Surrey Craft Legacies is a heritage craft exhibition celebrating traditional and endangered craft skills being staged at the New Ashgate Gallery in Farnham from July 4 until September 5.
It brings together historic stained-glass window-making, silk weaving, rush work, brush-making and encaustic tile-making with jewellery, woodturning, tapestry, studio glass and other skilled contemporary crafts.
Across the UK traditional craft skills once central to daily life are quietly disappearing. Some now survive through only a small number of practitioners.
Surrey Craft Legacies, led by the New Ashgate Gallery, records these skills, shares them with new audiences and supports their continuation.
The exhibition brings together work by skilled craftspeople from across the UK who have shared their knowledge in Farnham and Surrey.
Their work is shown alongside oral history films and hand-made objects created through community workshops. The films will be on show in the gallery during the exhibition.
Featured makers include Adam Aaronson, Lydia Asscher, Jill Billings, Jane Browne, Caroline Egleston, Rosa Harradine, Sheila McDonald, Ella Merriman, Rachel Mulligan, Casandra Ponta, Fiona Rutherford, Martin Saban-Smith, Jessica Stroud, Jonathan Waights, Carolyn Wallis, Rae Weaver, Rosie Wesley and Anne Wolf.
The heritage skills outreach workshops took place in the spring with community partners including Farnham Library, Hale Community Centre, Disability Arts in Surrey and Farnham Assist.
Some of the work made by participants during Jane Browne’s community workshop at Farnham Library will be shown in the exhibition, bringing local learning into the public display.
Together the exhibition, films and workshop objects show how craft traditions are learned, adapted and passed on. They reveal the knowledge held in materials, tools and hand skills, and show heritage crafts as living practices shaped by makers and communities today.
The films and school resources will later form part of a free digital archive with the Surrey History Centre, preserving these stories and skills for future learners, researchers and communities.
New Ashgate Gallery director Dr Outi Remes said: “These are highly skilled practices built over generations, yet some are now at serious risk. If they are not actively passed on, they will be lost.
“This project records that knowledge and makes it accessible, while giving new people the chance to learn directly from experienced makers.
“The response from participants already shows how much these skills matter. People are gaining confidence, learning about heritage craft and feeling more connected through making.”
Rachel Mulligan, a leading stained-glass artist and Surrey Artist of the Year winner at the New Ashgate Gallery in 2014, has been instrumental in the recognition of historic stained glass window making as an endangered craft.

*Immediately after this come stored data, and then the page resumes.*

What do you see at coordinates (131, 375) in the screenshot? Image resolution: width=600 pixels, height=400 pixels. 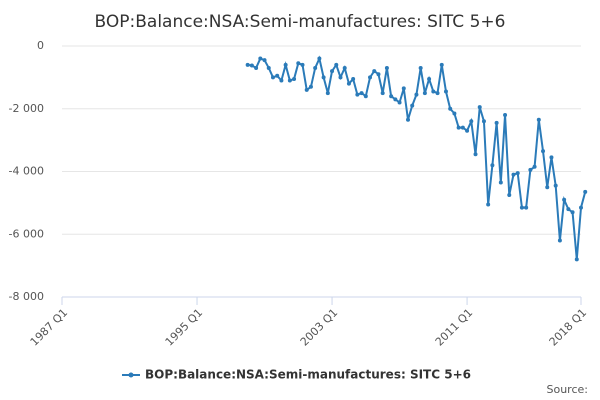 I see `legend-marker` at bounding box center [131, 375].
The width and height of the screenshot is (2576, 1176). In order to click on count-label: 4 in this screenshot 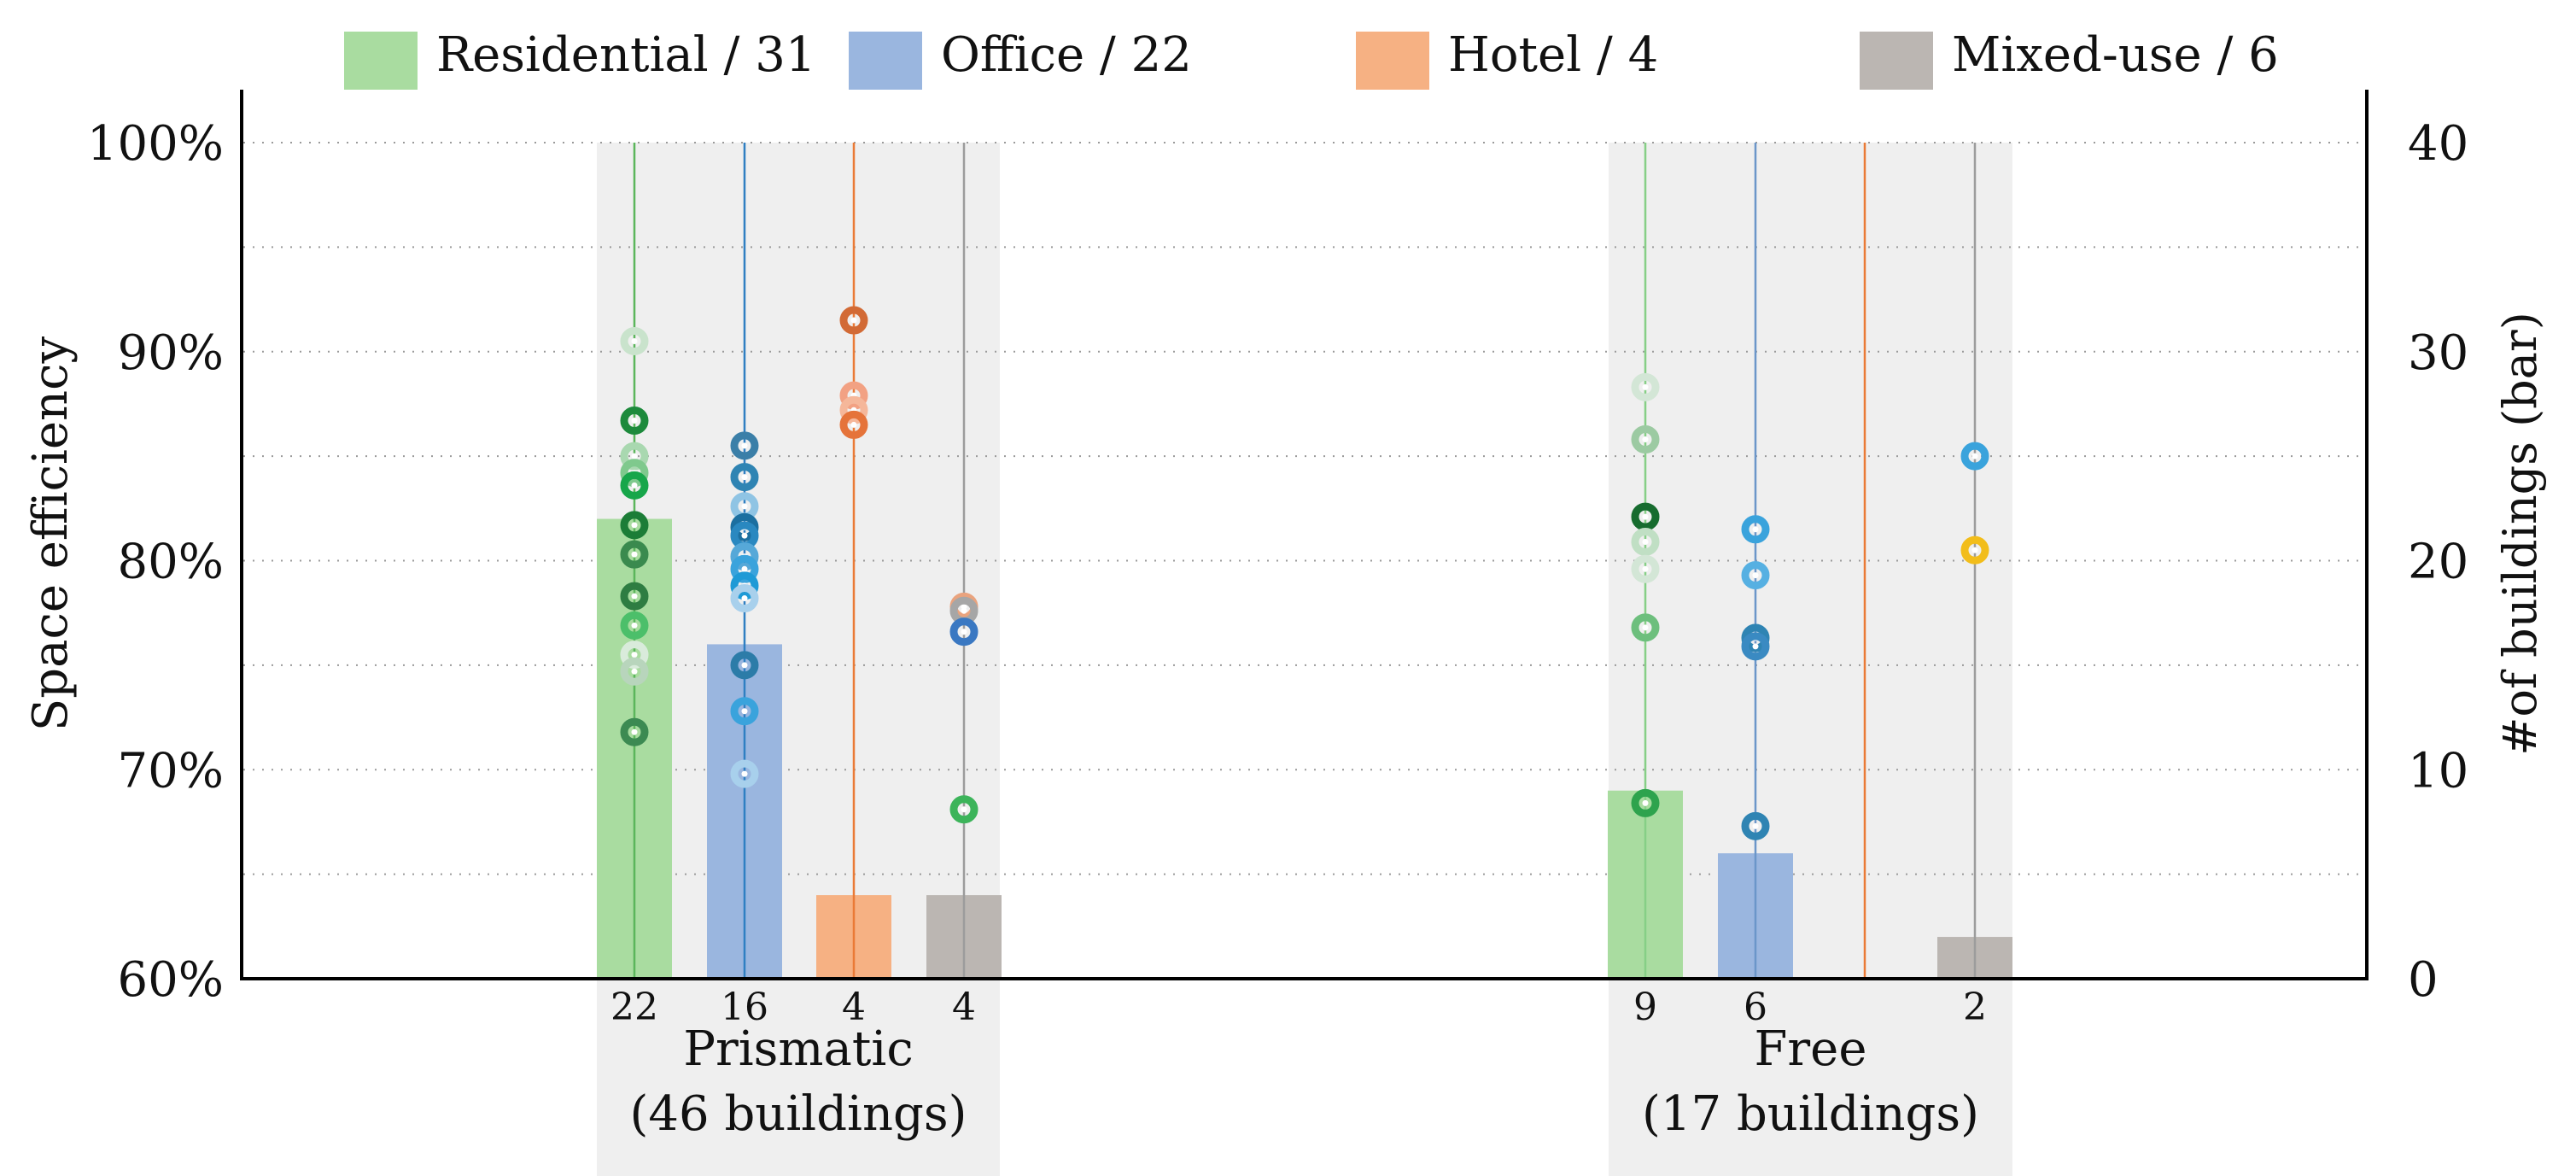, I will do `click(964, 1008)`.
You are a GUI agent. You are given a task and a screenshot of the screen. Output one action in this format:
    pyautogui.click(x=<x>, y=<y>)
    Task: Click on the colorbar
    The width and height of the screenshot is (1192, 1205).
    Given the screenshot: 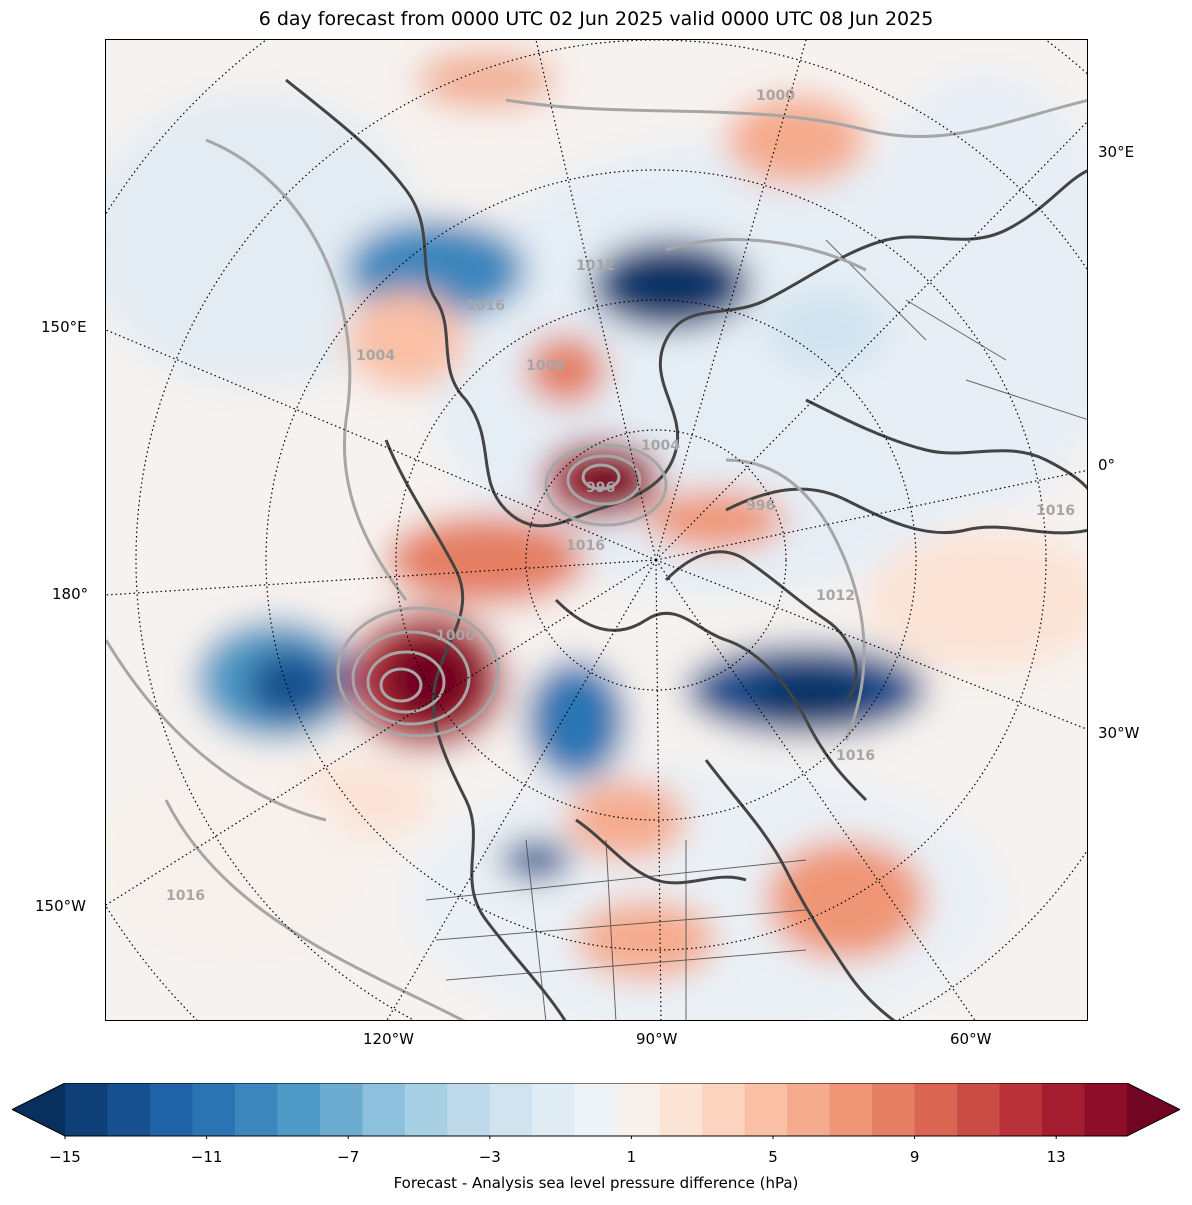 What is the action you would take?
    pyautogui.click(x=596, y=1111)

She said: “Since I discovered stained glass more than 30 years ago, education opportunities have declined, and it has become significantly harder and more expensive to buy specialised materials.
“Sharing my skills and engaging with people of all ages, backgrounds and abilities helps to raise awareness of this beautiful art form.”
Everyone is welcome to an opening evening event on July 3 from 6pm until 8pm, alongside a free heritage skills demonstration and have-a-go activity from 5pm until 7.30pm.